Background and Aim: To study the rate of wound infections in the post-discharged patient population and to assess the usefulness of post-discharge surveillance. Methods: A prospective surveillance of all the post-discharged trauma patients was done during a period of 6 months. Discharge instructions were given to all the patients regarding identification of the signs and symptoms of wound infections. They were telephonically followed up after a week to enquire about the wound condition and followed up in the outpatient department (OPD). Microbiology culture samples of those showing any signs and symptoms of infections were sent and their antimicrobial therapy, any change in the treatment schedule and the length of their hospital stay were noted. Factors such as wound class, type of surgeries and readmissions were noted. Results: A total of 281 postdischarge patients were enrolled, of which 101 were completely followed up for wound infections. Males were predominant (89%). Of the 101 patients, 42 (41.6%) patients wound showed infection during the intense follow-up in the OPD. However, 59 patients (59/101, 58.4%) showed wound swab culture positivity before discharge. These 42 patients developed signs and symptoms of infection post-discharge; 23 (22.7%) of them had change of antibiotic therapy during the follow-up period due to culture positivity. Acinetobacter sp., Staphylococcus aureus and Klebsiella pneumoniae were the predominant organisms isolated in the study. A total of 45 patients (44.5%) had to be readmitted due to wound site infections. Conclusions: Wound infections are common after discharge among trauma patients highlighting the importance of active surveillance and participation of patients.

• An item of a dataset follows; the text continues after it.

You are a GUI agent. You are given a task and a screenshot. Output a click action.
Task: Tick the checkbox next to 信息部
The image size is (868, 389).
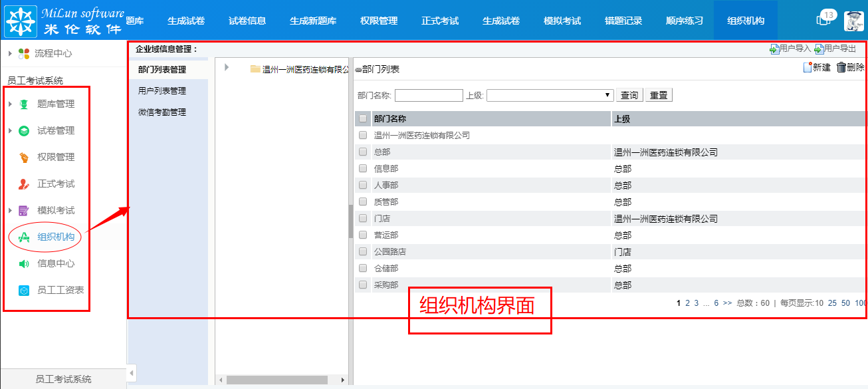pyautogui.click(x=363, y=168)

Keywords: Post-discharge, surgery, surveillance, telephonic contact, wound infections


How to cite this article:
Sharma K, Thanbuana B T, Gupta A K, Rajkumari N, Mathur P, Gunjiyal J, Misra M C. A prospective study of wound infection among post-discharge patients at a level 1 trauma centre of India. Indian J Med Microbiol 2016;34:198-201

How to cite this URL:
Sharma K, Thanbuana B T, Gupta A K, Rajkumari N, Mathur P, Gunjiyal J, Misra M C. A prospective study of wound infection among post-discharge patients at a level 1 trauma centre of India. Indian J Med Microbiol [serial online] 2016 [cited 2019 Aug 18];34:198-201. Available from: http://www.ijmm.org/text.asp?2016/34/2/198/180299



 ~ Introduction Top


Surgical site infections (SSIs) are one of the most common health care associated infections (HCAIs), causing substantial morbidity, with 2-11-fold higher mortality. SSIs complicate 300,000-500,000 surgeries per year in the USA alone and are believed to result in $5-10 billion of excess health expenditures, along with increased length of hospital stay. [1],[2] SSI rates have become a universal measure of quality in hospital-based surgical practice, since they are probably the most preventable of all HCAIs. Therefore, regulatory bodies have made it mandatory to report SSI rates in many countries. The figures of SSI burden are likely to be significant underestimates because most hospitals truncate SSI surveillance at the time the patient leaves hospital, which is problematic because many infections emerge following discharge. In elective surgeries, approximately, 50-80% of SSIs manifest after discharge. Of these, 90% manifest within 4 weeks. Thus, failure to collect post-discharge data significantly underestimates SSI burden. There is a trend towards early discharge of patient from hospitals owing to increasing tendency towards home-based and day care treatment. As a result, many post-operative wound infections do not become apparent until several days after discharge. [3] In developing nations, patients are unable to come for follow-up to the outpatient clinics as most of them are from outside the city which makes repeated visits costly. Patients are usually daily wagers and prefer to go to their local hospitals. [4] Thus, there are more chances of missing out wound infections. Trauma patients are otherwise healthy, predominantly belonging to the socioeconomically productive age group of the society.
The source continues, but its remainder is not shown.